週刊RO通信

五輪開催orコロナ敗戦?

NO.1391

 1月21日に、英タイムズ紙が、与党幹部が「非公式ながら、日本政府が東京五輪は中止せざるを得ないと結論づけた」と語ったと報道したのをめぐって、五輪ムードが少し沸いている。もちろん開催できるか、できないかという意味での盛り上がりだ。22日、坂井官房副長官が、「そのような事実はない」と否定した。

 世界陸上競技連盟の会長・コー氏(英国)は、「開催に確固たる決意がある」とし、無観客も選択肢だというコメントを発した。五輪組織委員会事務総長の武藤氏は「ワクチンが鍵だ」とコメントした。また、IOCは、全選手にワクチン接種を検討しているという報道もある。東京都の医療関係者は、「通常でも、五輪は医療関係者が1万人以上必要だから、いまのような状態で、果たして可能だろうか」と疑問を呈する。

 思えば、東京五輪が決定した2013年9月、アルゼンチンのブエノスアイレスにおけるIOC会議の際、当時首相の安倍氏が、原発事故汚染水問題について「アンダーコントロール」発言をしたときから、嫌な気持ちが沸いた。ブラックタイディングス社に対する1.6億円送金問題もうやむやであるし、巨額のロビー活動費が使われたという報道の始末も同様だ。

 ここまでくれば、何がなんでも今年7月23日(五輪)、8月24日(パラ輪)の開催にこぎつけたいという関係者の気持ちがわからなくはない。最終決断の時期が日々近づいている。このままでは無理筋である。

 菅氏は「人類がコロナウイルスに打ち勝った証」として開催すると語る。このような発言しかできないことが、東京五輪のファンの心理を盛り下げ! ていることに気づかないのだろうか。なにしろ、開催地東京ばかりでなく、日本全体において、コロナウイルス対策が混沌としている。何をどうするのか、大方の国民は「お手上げ」だと感じているだろう。

 コロナに打ち勝った証という言葉は、単なる希望である。こうありたいということと、このように手立てをするということは、全く別物である。
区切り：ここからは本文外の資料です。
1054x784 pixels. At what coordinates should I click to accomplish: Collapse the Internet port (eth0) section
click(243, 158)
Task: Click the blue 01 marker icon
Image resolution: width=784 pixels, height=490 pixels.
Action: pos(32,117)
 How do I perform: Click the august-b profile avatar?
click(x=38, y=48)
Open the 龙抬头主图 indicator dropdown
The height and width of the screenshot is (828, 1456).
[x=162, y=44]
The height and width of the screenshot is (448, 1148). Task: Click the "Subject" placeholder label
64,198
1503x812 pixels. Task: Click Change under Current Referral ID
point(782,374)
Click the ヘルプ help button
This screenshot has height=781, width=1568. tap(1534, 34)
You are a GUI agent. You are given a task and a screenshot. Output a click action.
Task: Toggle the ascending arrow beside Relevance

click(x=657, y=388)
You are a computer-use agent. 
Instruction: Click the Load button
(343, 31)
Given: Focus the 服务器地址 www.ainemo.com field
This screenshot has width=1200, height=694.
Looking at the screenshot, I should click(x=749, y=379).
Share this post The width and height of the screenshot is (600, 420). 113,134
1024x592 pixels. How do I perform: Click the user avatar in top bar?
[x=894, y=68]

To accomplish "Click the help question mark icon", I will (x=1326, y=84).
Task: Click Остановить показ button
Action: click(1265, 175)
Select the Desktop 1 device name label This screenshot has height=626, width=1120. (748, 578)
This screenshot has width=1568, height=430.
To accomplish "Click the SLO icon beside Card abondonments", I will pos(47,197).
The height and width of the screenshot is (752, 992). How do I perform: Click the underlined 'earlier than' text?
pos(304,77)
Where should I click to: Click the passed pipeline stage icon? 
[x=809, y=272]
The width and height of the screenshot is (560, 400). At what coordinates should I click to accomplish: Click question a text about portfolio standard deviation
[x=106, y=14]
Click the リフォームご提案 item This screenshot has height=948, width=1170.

こうありたいということを具体的に証明することと、希望通りになってほしいと期待することとの区別がつかないのでは、単なるお祈りである。

 もちろん、目的は思考の前提条件であるし、願望が思考を生み出すのも間違いない。目的(願望)を、いかなる手立てによって実現するか。

 「政治は科学である」といったのは、近衛文麿・東条英機両内閣で文相を勤めた生理学者の橋田邦彦(1882~1945)である。この考えは戦後の科学教育にも影響を与えたといわれる。菅氏は学者ではないが、ものごとを科学的に考える態度くらいは堅持してほしい。

 菅氏も、感染拡大を防ぐということは理解しているようだ。しかし、感染した人が入院拒否すれば1年以下の懲役、または100万円以下の罰金というようなトンチンカンな法案を提出するようでは、お粗末すぎる。感染者は間違いなく被害者である。被害者を罰するという発想はなにゆえか!

 1月20日時点で、東京都では、入院・宿泊療養するべき人に即刻対応できず、調整中(待機中?)が6,799人おられるそうだ。埼玉・千葉・大阪などもそれぞれ1,000人以上が同様だという。ならば、罰せられるのは行政当局ということではないのか。自宅療養中に亡くなった人が出ている。現実をきちんと知らずして法律を作っているのだろうか?

 飲食店が槍玉に上がっているが、飲食店はコロナウイルスの発生源ではない。たまたま来店した人が感染していて、政治家のように器用に「マスクして食べ」なかったから、他者に感染したのであろう。ならば、飲食店に責任転嫁するのではなく、いかにして感染者を早期発見するか! これが感染症対策の基本中の基本ではないのか。

 菅氏は人事の剛腕で、頭のいい官僚を抑えつける能力に長けているらしいが、抑えつけることと、官僚諸君の能力を最大限発揮させることは全く別物である。かつて首相・東条英機が権力を一手に集中したが、たとえば、航空機機材を陸海両軍が奪い合うことすら調整できず、敗色濃い戦争解決の糸口も見つけられず、辞任に追い込まれた。コロナ敗戦で詰め腹を切る前に、政治を科学してもらいたいので一筆啓上する。